Mit am Tisch sassen Guido Henzmann, Innenarchitekt und Gründer von Ligno in-Raum, Kim Grenacher, Brandentwicklerin bei der Agentur Pointbreak, Giusep Arpagaus, Inhaber der Arpagaus Innenausbau und Möbeldesign AG, Peter Hummel, Innenarchitekt und Inhaber von Hunikat, René Koch, Inhaber und Gastgeber Seminar- und Wellnesshotel Stoos, sowie Martin Küttel, Partner der Katag & Partners AG.

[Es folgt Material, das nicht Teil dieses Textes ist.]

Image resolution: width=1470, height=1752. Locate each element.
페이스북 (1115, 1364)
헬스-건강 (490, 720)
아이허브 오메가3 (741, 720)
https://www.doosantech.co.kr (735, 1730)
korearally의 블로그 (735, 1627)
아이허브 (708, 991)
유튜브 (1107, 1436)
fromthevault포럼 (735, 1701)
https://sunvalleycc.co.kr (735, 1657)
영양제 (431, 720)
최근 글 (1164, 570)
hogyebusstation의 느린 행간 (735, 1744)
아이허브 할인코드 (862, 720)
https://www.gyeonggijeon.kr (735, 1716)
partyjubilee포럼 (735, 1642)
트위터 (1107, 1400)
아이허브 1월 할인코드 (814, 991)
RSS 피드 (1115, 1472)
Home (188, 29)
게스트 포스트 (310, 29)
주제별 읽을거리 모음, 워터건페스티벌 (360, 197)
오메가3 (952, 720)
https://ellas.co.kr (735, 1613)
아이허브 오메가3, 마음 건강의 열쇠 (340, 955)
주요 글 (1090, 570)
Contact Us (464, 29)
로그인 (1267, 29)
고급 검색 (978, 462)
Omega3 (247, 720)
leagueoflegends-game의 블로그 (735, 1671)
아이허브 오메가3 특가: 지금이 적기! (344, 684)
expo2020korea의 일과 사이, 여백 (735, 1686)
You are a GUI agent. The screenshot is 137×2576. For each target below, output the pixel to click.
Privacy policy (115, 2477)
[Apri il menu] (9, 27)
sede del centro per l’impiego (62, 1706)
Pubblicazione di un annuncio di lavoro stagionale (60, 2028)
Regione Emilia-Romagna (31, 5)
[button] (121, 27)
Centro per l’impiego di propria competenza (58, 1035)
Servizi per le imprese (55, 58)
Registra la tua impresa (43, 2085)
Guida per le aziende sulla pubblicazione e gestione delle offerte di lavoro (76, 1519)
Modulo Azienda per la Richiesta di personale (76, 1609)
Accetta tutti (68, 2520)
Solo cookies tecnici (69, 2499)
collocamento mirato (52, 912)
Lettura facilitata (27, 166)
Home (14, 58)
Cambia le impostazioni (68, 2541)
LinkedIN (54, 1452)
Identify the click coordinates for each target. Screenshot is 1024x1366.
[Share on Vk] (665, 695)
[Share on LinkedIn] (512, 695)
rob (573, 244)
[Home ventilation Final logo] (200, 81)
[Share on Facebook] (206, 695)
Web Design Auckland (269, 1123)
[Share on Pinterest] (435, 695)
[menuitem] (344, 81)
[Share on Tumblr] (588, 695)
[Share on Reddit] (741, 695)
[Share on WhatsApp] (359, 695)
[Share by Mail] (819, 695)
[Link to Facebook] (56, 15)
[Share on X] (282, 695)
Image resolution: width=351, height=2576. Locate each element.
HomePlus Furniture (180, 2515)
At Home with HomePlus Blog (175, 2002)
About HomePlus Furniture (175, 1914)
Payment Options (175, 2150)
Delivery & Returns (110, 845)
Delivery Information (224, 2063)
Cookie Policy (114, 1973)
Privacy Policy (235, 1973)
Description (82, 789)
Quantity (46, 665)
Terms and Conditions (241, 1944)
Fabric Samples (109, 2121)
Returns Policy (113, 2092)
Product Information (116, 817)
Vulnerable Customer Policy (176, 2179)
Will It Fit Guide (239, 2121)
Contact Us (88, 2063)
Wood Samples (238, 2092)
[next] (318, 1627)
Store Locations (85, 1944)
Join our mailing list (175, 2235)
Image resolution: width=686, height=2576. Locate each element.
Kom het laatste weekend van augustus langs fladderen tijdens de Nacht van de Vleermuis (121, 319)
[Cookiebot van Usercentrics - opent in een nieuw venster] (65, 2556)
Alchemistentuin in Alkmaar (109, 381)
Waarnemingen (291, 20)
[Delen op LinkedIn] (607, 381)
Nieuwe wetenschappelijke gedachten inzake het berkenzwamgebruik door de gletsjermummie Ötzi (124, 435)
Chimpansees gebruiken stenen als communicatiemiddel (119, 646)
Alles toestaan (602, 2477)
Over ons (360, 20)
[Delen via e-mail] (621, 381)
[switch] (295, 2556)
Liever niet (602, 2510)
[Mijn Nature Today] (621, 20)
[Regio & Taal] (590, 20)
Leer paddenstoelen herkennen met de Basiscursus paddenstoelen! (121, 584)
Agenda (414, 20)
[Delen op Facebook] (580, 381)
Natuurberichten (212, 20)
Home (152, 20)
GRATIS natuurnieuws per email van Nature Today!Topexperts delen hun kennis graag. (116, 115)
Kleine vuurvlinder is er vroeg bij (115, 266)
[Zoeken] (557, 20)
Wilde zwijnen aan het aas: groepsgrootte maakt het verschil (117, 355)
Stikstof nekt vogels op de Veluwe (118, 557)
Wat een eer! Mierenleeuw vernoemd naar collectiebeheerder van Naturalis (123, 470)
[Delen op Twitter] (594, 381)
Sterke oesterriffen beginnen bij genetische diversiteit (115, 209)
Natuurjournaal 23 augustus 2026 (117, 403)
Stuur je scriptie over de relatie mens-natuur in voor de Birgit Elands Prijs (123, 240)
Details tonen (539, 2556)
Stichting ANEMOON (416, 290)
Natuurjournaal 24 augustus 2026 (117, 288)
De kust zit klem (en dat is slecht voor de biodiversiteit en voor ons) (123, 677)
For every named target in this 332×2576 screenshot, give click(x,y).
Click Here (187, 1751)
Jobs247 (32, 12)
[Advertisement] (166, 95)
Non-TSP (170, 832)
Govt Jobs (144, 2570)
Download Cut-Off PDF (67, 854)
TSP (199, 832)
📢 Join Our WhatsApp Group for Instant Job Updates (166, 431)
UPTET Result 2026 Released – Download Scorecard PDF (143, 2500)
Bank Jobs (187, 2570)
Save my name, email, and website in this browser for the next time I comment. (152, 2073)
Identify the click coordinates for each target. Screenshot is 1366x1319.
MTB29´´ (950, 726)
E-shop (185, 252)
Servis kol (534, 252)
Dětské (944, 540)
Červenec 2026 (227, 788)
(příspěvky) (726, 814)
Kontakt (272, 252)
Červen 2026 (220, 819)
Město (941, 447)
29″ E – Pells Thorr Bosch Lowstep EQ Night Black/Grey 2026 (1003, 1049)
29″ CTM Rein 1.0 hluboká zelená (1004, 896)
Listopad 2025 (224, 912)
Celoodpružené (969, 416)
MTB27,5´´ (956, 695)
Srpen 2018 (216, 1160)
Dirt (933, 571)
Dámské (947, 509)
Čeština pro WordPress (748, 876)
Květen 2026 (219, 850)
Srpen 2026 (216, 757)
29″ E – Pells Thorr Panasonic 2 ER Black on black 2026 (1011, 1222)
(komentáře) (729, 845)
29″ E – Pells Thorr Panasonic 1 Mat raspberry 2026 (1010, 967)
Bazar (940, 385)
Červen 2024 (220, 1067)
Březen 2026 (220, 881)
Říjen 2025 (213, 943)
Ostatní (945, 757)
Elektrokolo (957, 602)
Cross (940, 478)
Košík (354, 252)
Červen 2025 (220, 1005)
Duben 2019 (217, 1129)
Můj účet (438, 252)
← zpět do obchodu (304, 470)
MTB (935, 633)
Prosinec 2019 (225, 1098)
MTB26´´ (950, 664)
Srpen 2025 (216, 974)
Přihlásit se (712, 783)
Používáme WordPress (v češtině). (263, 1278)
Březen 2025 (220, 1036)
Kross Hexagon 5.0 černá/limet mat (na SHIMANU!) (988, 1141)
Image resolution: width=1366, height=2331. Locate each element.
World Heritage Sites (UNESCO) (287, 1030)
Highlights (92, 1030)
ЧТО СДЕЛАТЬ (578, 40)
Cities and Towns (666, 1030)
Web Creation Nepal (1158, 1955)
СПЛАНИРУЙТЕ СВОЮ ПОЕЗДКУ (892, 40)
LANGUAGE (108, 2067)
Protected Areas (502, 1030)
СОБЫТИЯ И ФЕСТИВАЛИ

Mit dem htr-Tischgespräch bietet die htr hotel revue Lieferanten, Hoteliers und Vertretern der Branche die Möglichkeit, relevante Themen gemeinsam zu diskutieren und zu vertiefen. 2019 lud die htr hotel revue bereits viermal zur Diskussionsrunde nach Bern zu den Themen: Food – Das Buffet; Table Top – Tischkultur; Interior Design – Lobby und Empfang; Wellness, Sauna und Spa.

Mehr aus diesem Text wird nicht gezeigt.